Prevention, whereas software and/or user enforced, would still provide a more effective security.
That’s great Melih, however I am not interested in installing Safe surf tool bar. Hopefully when CMF is integrated into CIS, we won’t have to install safesurf toolbar to have it active.
X
PS I am using FF but it still has other Bufer overflow vulnerabilites, as do some other programs that have access to the internet that are not protected by safe surf.
If you ask my opinion, Crackers will soon find anothet hole in IE that is most likely included in previous versions also. But as long we have Comodo up and running, we can be worry free, since the crackers are most likely to use some “old” malware once the code to succesfully use the hole for own gains is released to internet and sold to someone who will spread it. The only thing we should worry about, are the professional Crackers that will create a new, very nasty piece of malware once they find the new security issue. But since they would probably use same kind of buffer owerflow attacks like todays malware use, would Safe surf and CMF prevent them from doing any major harm to our computers.
And a question that has no relations to this subject, but i jsut must ask it. Is Comodo going to expand CIS or atleast CFP to Mac and Linux? I bet a huge amount of people using Linux and Mac operating systems would become extremely happy. Especially now, that attacks against Mac are increasing since it is gaining even more powerfull position on markets than it had few years ago.
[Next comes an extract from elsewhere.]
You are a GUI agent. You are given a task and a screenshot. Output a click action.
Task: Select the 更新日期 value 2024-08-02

Hey xiuhcoatl and anyone else that is misunderstanding Safe Surf.
Safe Surf protects against all applications buffer overflow.
It is not tied to the browser.
The whole toolbar thing was a marketing decision that has caused a lot
of confusion.
If you don’t want the toolbar Uninstall it. It has a separate uninstaller in
windows add remove programs list.
For the few seconds it takes to remove the toolbar, getting Safe Surf
is so very worth it.
As evidenced by this recent exploit, and your own words re: the
potential for other internet facing apps to become attack vectors.
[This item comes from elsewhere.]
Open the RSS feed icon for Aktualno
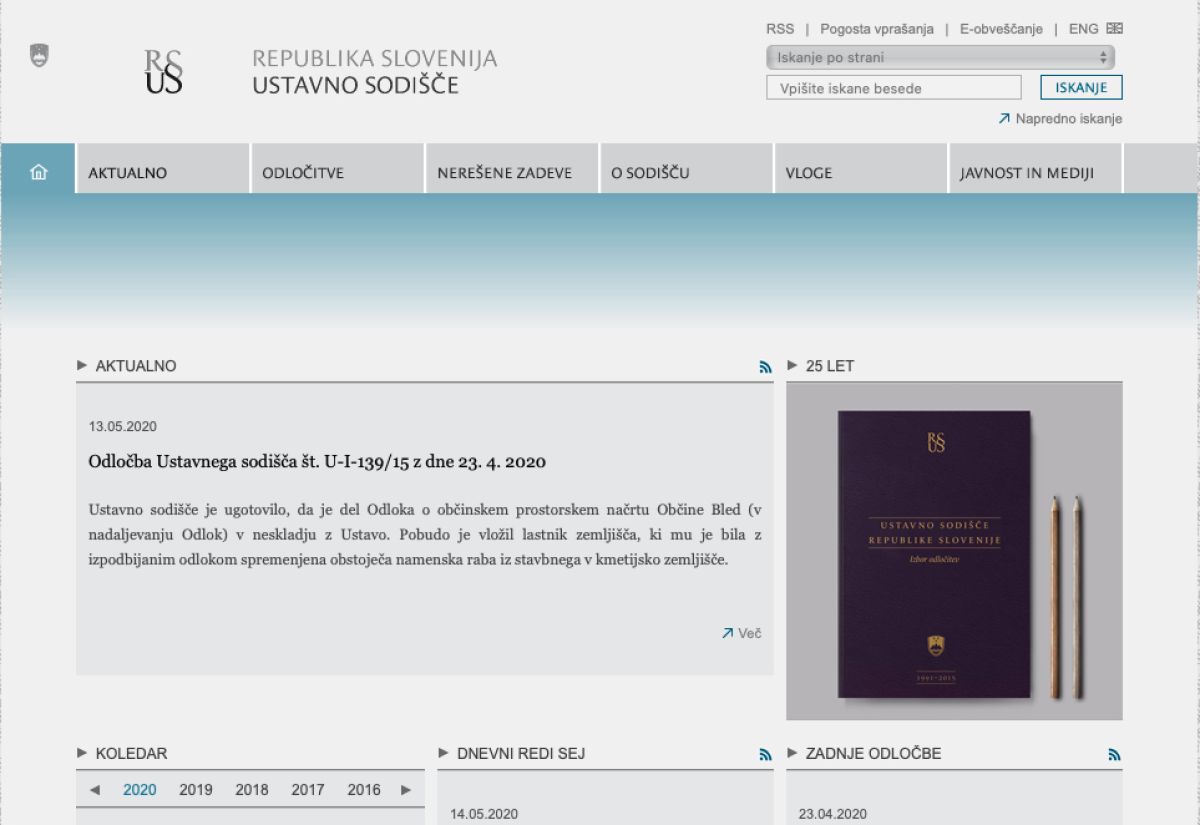point(765,367)
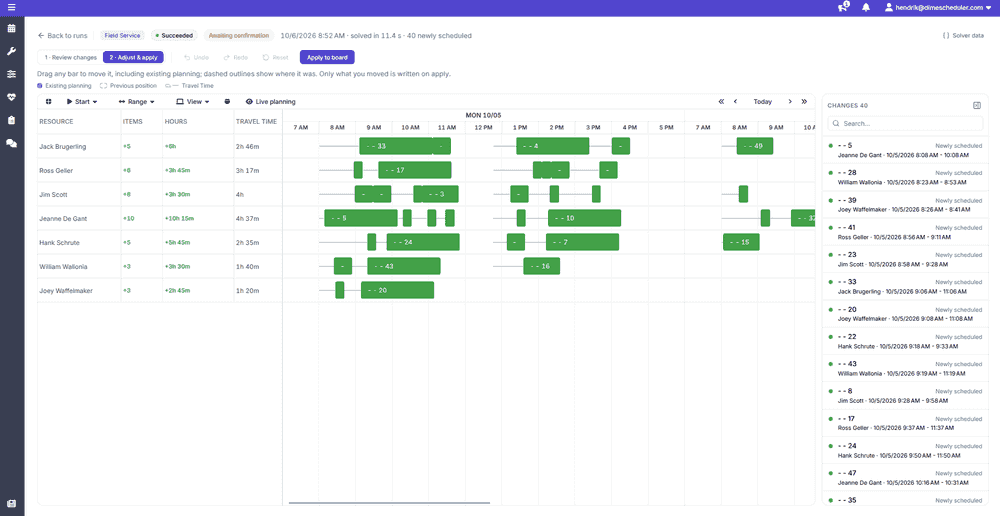The width and height of the screenshot is (1000, 516).
Task: Switch to 1 - Review changes tab
Action: pos(70,57)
I dislike tool bars as much as anyone, but for the minuscule effort of
removing it to get some great FREE software you won’t find me
whining about it.
You see with a BO attack, there simply is no point in having an AV trying to play the catch up with ever changing payloads. Simply prevent the BO attack in the first place, eg: remove the vulnerability that causes a payload to be injected in the first place.
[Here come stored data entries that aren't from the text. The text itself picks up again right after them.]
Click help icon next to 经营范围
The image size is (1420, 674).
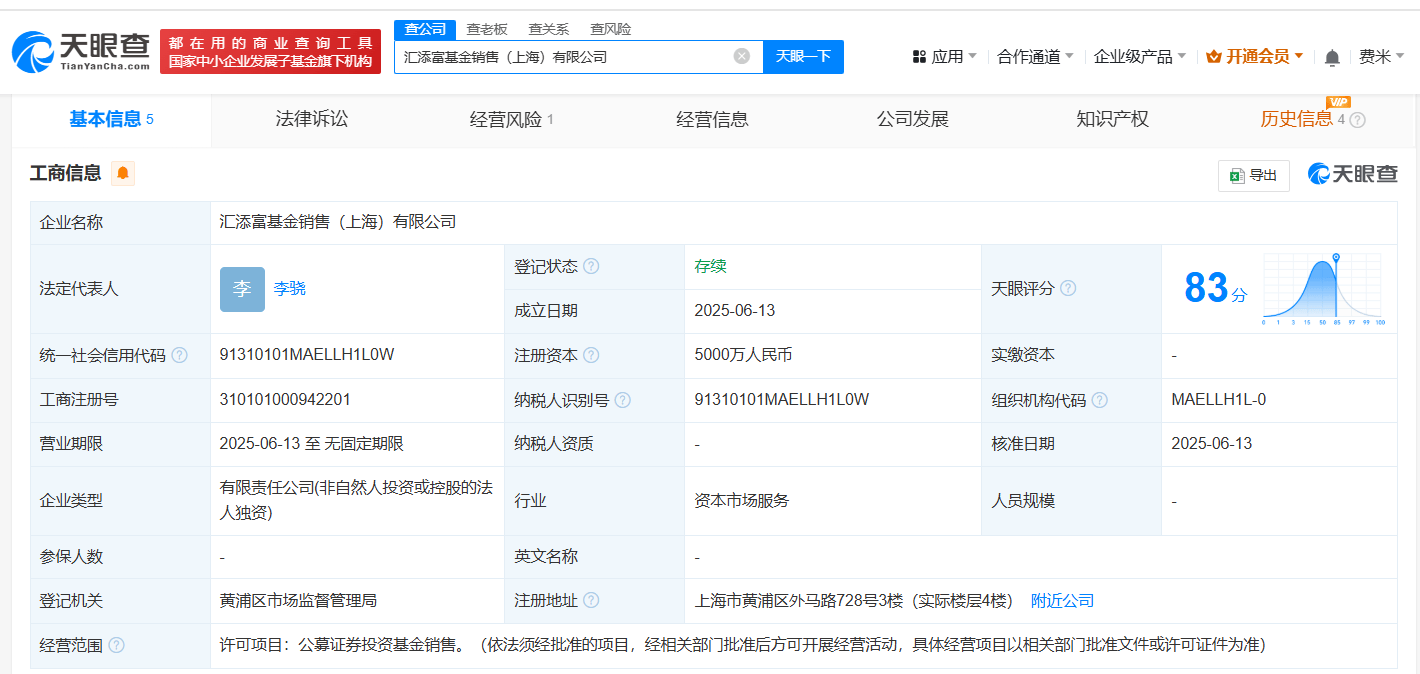coord(116,646)
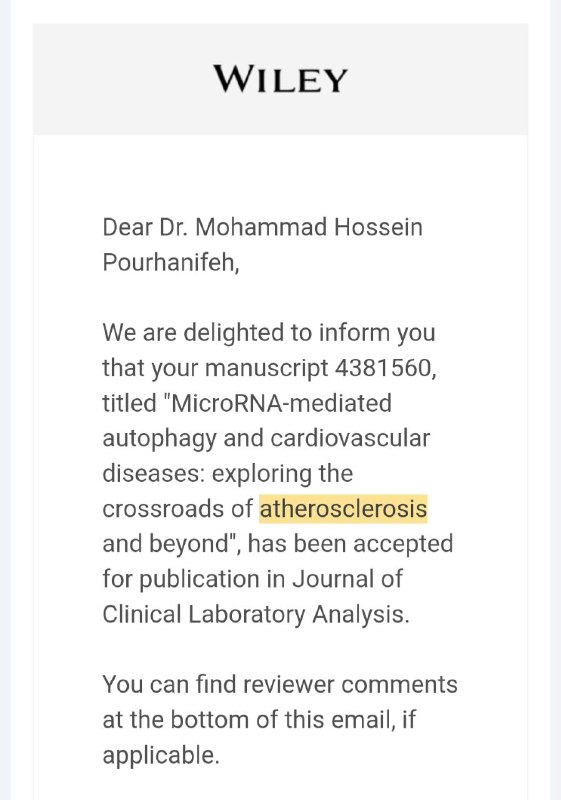
Task: Click the phrase for publication in Journal of
Action: tap(252, 579)
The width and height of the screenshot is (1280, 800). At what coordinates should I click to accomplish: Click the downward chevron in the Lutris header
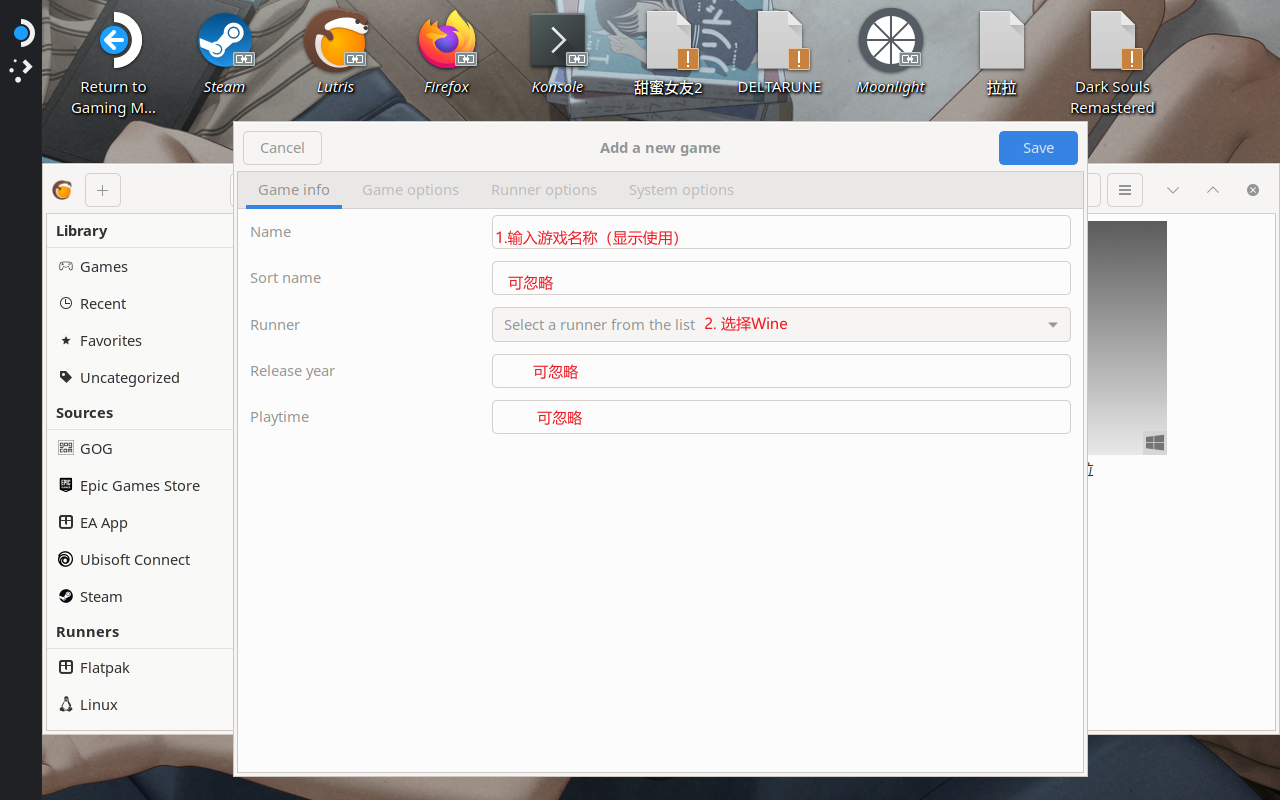tap(1173, 190)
Why not release SafeSurf as a plug-in instead of tied into a toolbar (especially one that I won’t install for anything no matter how good the app may be)?
While I agree with you, you still can install SafeSurf. You just have to uninstall Ask.com toolbard afterwards. But, would be great to see Comodo ditch the Ask.com toolbar. I would rather donate to Comodo than to use the toolbar to help them out.
Thanks B. Frogger
I did not know that. I will probably try it again. I installed the toolbar once and uninstalled it, but I had since Reformated and was using the old version CMF.
I will assume that I need to uninstall CMF prior to installing safesurf.
Nah I meant you no malice.
I could see that you misunderstood.
I too live in a bizzarro dream world induced by some of the finest
military brainwashing money can buy.
If and when I attack, I leave little to doubt.
Strange…I feel the urge to have a nice big chunk o cheddar.
Damn mind controlling subliminal messages.
Later
PS: “I will assume that I need to uninstall CMF prior to installing safesurf” I would guess yes.